For the Apple Filling:

  • 2 medium apples (such as Granny Smith or Honeycrisp), peeled, cored, and diced
  • 2 tbsp unsalted butter
  • ¼ cup brown sugar, packed
  • ½ tsp ground cinnamon
  • ¼ tsp ground nutmeg
  • 1 tsp lemon juice
  • 1 tbsp cornstarch (optional, to thicken)

For the Cupcakes:

  • 1 ½ cups all-purpose flour
  • 1 tsp baking powder
  • ½ tsp baking soda
  • ½ tsp salt
  • 1 tsp ground cinnamon
  • ¼ tsp ground nutmeg
  • ½ cup unsalted butter, softened
  • 1 cup granulated sugar
  • 2 large eggs
  • 1 tsp vanilla extract
  • ¾ cup buttermilk or regular milk
  • ½ tsp lemon juice

For the Streusel Topping:

  • ¼ cup all-purpose flour
  • ¼ cup rolled oats
  • ¼ cup brown sugar
  • 2 tbsp unsalted butter, cold and cubed
  • ½ tsp ground cinnamon

Instructions:

1. Make the Apple Filling:
  • In a medium skillet, melt the butter over medium heat.

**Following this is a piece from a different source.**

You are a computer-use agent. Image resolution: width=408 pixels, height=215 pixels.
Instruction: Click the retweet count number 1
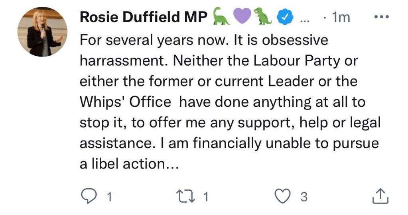pyautogui.click(x=206, y=197)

Add the diced apples, brown sugar, cinnamon, nutmeg, and lemon juice. Stir to combine and cook for 5-7 minutes, until the apples are softened and slightly caramelized.
  • If you’d like the filling to thicken, sprinkle in the cornstarch and cook for another 1-2 minutes until thickened. Set aside to cool.
2. Prepare the Cupcake Batter:
  • Preheat your oven to 350°F (175°C) and line a 12-cup muffin tin with cupcake liners.
  • In a medium bowl, whisk together the flour, baking powder, baking soda, salt, cinnamon, and nutmeg. Set aside.
  • In a large bowl, beat together the softened butter and granulated sugar until light and fluffy, about 3-4 minutes.
  • Add the eggs one at a time, mixing well after each addition. Stir in the vanilla extract and lemon juice.
  • Gradually add the dry ingredients, alternating with the buttermilk (starting and ending with the dry ingredients), mixing until just combined.
3. Assemble the Cupcakes:
  • Spoon about a tablespoon of cupcake batter into each muffin cup.
  • Add a heaping teaspoon of the apple filling on top of the batter, pressing it down slightly.
  • Top with a little more cupcake batter until the apple filling is covered.
4. Make the Streusel Topping:
  • In a small bowl, combine the flour, oats, brown sugar, cinnamon, and cold cubed butter. Use a pastry cutter or your fingers to work the butter into the dry ingredients until the mixture resembles coarse crumbs.
  • Sprinkle the streusel topping evenly over each cupcake.
5. Bake:
  • Bake the cupcakes in the preheated oven for 18-22 minutes, or until a toothpick inserted into the center comes out clean (except for the apple filling).
  • Let the cupcakes cool in the pan for a few minutes before transferring them to a wire rack to cool completely.

Tips:

  • Apple Variety: Use a mix of tart and sweet apples, like Granny Smith and Honeycrisp, for a balanced flavor.
  • Make Ahead: You can prepare the apple filling and streusel topping ahead of time and store them in the fridge. Just assemble the cupcakes and bake when ready.
  • Frosting: If you want to add a frosting, a simple cream cheese frosting would complement the apple pie flavor beautifully.

Enjoy these apple pie cupcakes, packed with cinnamon-spiced apple goodness in every bite!